Reputation: 137
I'm trying to understand how to use withTimestampAssigner() inside WatermarkStrategy from Kafka Source. The "time" that I need to be use is inside the message payload.
To do this I have the following code:
FlinkKafkaConsumer<Event> kafkaData =
new FlinkKafkaConsumer("CorID_0", new EventDeserializationSchema(), p);
kafkaData.assignTimestampsAndWatermarks(
WatermarkStrategy
.forMonotonousTimestamps()
.withTimestampAssigner(Event, Event.time))
DataStream<Event> stream = env.addSource(kafkaData);
Where EventDeserializationSchema() is this:
public class EventDeserializationSchema implements DeserializationSchema<Event> {
private static final long serialVersionUID = 1L;
private static final CsvSchema schema = CsvSchema.builder()
.addColumn("firstName")
.addColumn("lastName")
.addColumn("age", CsvSchema.ColumnType.NUMBER)
.addColumn("time")
.build();
private static final ObjectMapper mapper = new CsvMapper();
@Override
public Event deserialize(byte[] message) throws IOException {
return mapper.readerFor(Event.class).with(schema).readValue(message);
}
@Override
public boolean isEndOfStream(Event nextElement) {
return false;
}
@Override
public TypeInformation<Event> getProducedType() {
return TypeInformation.of(Event.class);
}
}
And Event:
import java.io.Serializable;
public class Event implements Serializable {
public String firstName;
public String lastName;
private int age;
public String time;
public Event() {
}
public String getFirstName() {
return firstName;
}
public void setFirstName(String firstName) {
this.firstName = firstName;
}
public String getLastName() {
return lastName;
}
public void setLastName(String lastName) {
this.lastName = lastName;
}
public int getAge() {
return age;
}
public void setAge(int age) {
this.age = age;
}
public String getTime() {
return time;
}
public void setTime(String time) {
this.time = time;
}
}
What I'm trying to understand is how provide the time to withTimeStampAssigner():
.withTimestampAssigner(???))
The variable should be Event.time but from flink page i don't quite get it.
I have been searching
And this confused me a bit because i don't understand if on my case the solution is quite straight forward or I need additional context. All the examples that I found are all with .forBoundedOutOfOrderness() or previous versions of flink where the implementation was different like this one:
kafka flink timestamp Event time and watermark
Thanks!
Upvotes: 4
Views: 2693
Reputation: 43499
If the source (e.g., FlinkKafkaConsumer
) isn't providing the timestamps you want to work with, then you need to provide a TimestampAssigner
. This is a function that takes an event and the previously assigned timestamp (if any) as input, and returns the timestamp. In your case that can look something like this:
FlinkKafkaConsumer<Event> kafkaData =
new FlinkKafkaConsumer("CorID_0", new EventDeserializationSchema(), p);
WatermarkStrategy<Event> wmStrategy =
WatermarkStrategy
.<Event>forMonotonousTimestamps()
.withTimestampAssigner((event, timestamp) -> event.getTime());
DataStream<Event> stream = env.addSource(
kafkaData.assignTimestampsAndWatermarks(wmStrategy));
(Note: this won't quite work, since your getTime()
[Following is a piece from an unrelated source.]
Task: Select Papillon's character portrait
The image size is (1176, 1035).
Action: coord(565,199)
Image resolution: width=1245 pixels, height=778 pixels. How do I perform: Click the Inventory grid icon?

method returns a String. You'll need to parse the string and return a long -- typically it will be a long representing milliseconds since the epoch.)
The cases involving a TimestampAssignerSupplier.Context
or a WatermarkGeneratorSupplier.Context
are for situations where you need access to lower-level APIs to do something more custom. That's not necessary in this case.
Upvotes: 5